Required action: Begin the copy at the line containing "Given: Click the 引用关系 button" in the data below and end it at the line containing "This screenshot has height=411, width=730.", keeping each line exact and leaving out pictures.
--- The records ---
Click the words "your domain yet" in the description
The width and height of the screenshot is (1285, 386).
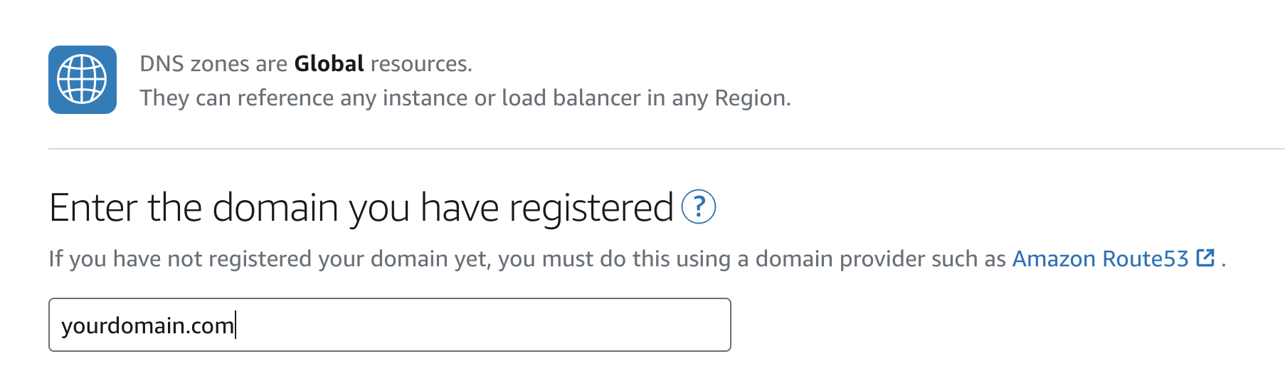click(404, 259)
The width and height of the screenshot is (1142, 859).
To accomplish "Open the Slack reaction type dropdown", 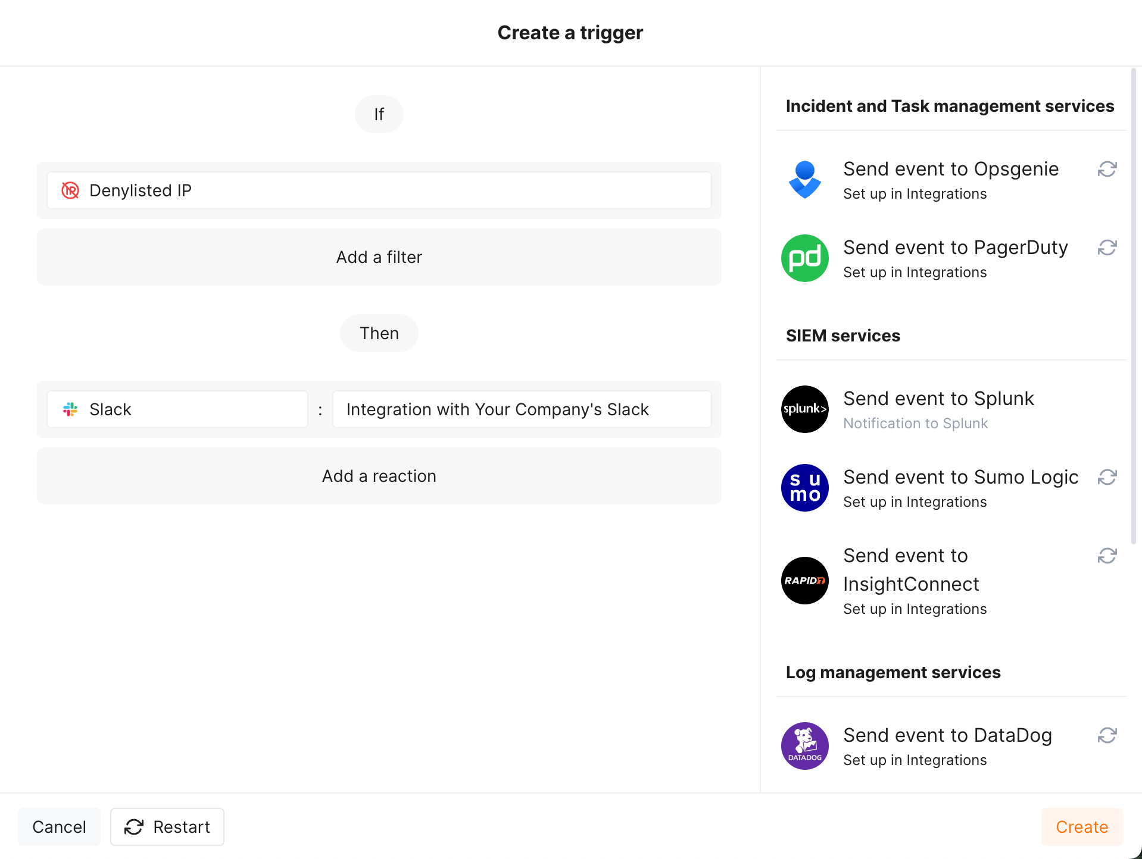I will tap(177, 409).
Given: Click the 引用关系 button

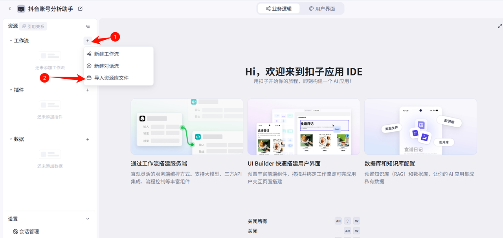Looking at the screenshot, I should click(34, 26).
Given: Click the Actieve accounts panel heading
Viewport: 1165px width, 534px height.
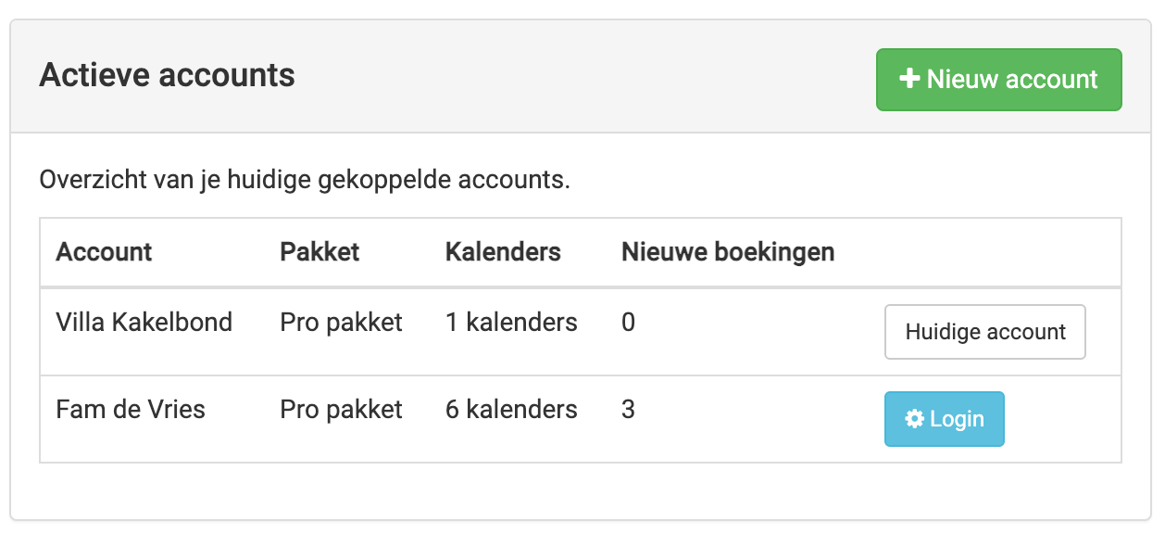Looking at the screenshot, I should tap(167, 75).
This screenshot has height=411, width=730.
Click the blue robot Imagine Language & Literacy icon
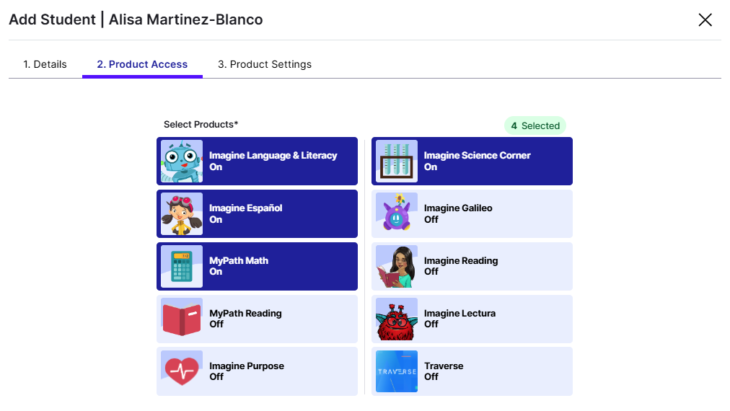[182, 162]
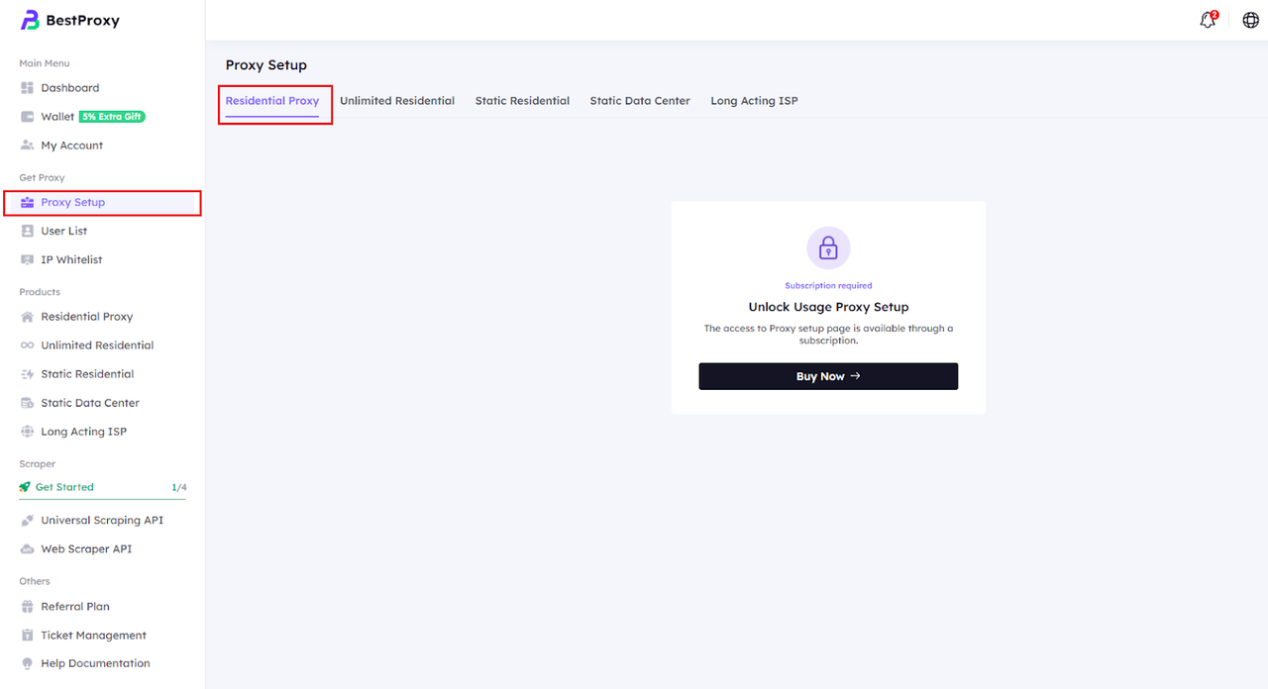Open the Long Acting ISP tab
The height and width of the screenshot is (689, 1268).
pyautogui.click(x=754, y=101)
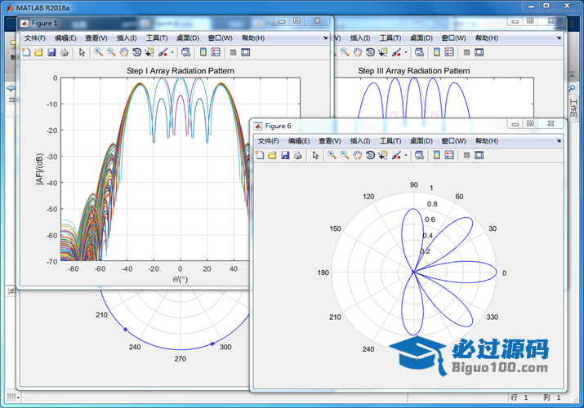Print Figure 6 using the printer icon
584x408 pixels.
[298, 155]
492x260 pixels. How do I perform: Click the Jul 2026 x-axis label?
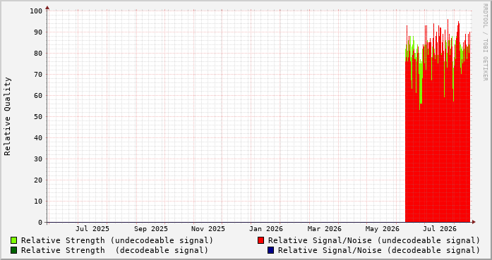[440, 229]
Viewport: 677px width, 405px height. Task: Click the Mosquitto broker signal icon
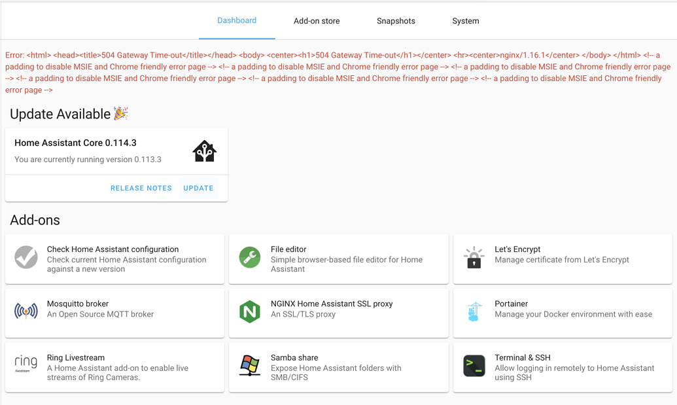pyautogui.click(x=26, y=311)
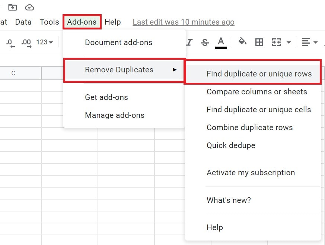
---
Solution to this exercise:
Given: Click the 引用关系 button

Looking at the screenshot, I should click(34, 26).
Given: Click the Actieve accounts panel heading
Viewport: 1165px width, 534px height.
Looking at the screenshot, I should tap(167, 75).
This screenshot has height=411, width=730.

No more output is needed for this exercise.